BEGIN Working data
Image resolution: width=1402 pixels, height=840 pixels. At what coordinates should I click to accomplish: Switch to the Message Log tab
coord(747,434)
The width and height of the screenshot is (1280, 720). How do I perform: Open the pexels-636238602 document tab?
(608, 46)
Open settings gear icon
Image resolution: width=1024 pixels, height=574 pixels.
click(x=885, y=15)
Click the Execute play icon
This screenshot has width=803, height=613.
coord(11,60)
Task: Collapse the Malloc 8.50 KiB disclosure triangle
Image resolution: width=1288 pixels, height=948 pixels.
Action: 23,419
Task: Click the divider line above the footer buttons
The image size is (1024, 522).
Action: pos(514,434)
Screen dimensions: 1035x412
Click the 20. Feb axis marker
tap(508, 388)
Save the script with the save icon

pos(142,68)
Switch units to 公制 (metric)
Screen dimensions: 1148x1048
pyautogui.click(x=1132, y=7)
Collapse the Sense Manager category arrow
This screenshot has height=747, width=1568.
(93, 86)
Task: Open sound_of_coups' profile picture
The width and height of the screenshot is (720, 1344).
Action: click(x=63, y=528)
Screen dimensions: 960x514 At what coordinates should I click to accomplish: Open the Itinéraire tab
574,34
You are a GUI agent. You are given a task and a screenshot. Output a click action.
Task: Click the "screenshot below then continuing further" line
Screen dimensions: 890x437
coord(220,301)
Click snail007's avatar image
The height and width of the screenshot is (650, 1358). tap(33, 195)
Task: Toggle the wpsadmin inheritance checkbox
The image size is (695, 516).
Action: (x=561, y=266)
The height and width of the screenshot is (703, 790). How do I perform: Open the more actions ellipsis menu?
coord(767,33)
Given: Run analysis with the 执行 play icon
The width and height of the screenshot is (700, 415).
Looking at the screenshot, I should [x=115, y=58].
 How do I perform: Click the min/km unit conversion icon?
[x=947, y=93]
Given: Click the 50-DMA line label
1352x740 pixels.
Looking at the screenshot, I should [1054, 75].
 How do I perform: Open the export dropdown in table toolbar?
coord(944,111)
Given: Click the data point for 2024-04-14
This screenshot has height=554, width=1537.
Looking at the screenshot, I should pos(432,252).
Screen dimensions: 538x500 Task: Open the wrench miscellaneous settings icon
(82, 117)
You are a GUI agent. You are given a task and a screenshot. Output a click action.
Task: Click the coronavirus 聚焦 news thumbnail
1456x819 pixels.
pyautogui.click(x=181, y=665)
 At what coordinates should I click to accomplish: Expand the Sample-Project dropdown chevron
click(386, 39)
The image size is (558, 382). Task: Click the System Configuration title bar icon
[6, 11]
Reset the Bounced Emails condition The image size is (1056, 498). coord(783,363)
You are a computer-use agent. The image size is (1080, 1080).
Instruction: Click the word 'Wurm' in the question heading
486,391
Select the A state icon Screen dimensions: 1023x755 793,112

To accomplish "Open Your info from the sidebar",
END Working data
Exercise instructions: Write out the material above exactly, please, from its first line up to and including the line where "Screen dimensions: 1035x412" appears, and stop there.

Solution to the problem:
Image resolution: width=1402 pixels, height=840 pixels. At what coordinates should I click to accomplish: Switch to the Message Log tab
coord(747,434)
The width and height of the screenshot is (1280, 720). How do I perform: Open the pexels-636238602 document tab?
(608, 46)
Open settings gear icon
Image resolution: width=1024 pixels, height=574 pixels.
click(x=885, y=15)
Click the Execute play icon
This screenshot has width=803, height=613.
coord(11,60)
Task: Collapse the Malloc 8.50 KiB disclosure triangle
Image resolution: width=1288 pixels, height=948 pixels.
Action: 23,419
Task: Click the divider line above the footer buttons
The image size is (1024, 522).
Action: pos(514,434)
Screen dimensions: 1035x412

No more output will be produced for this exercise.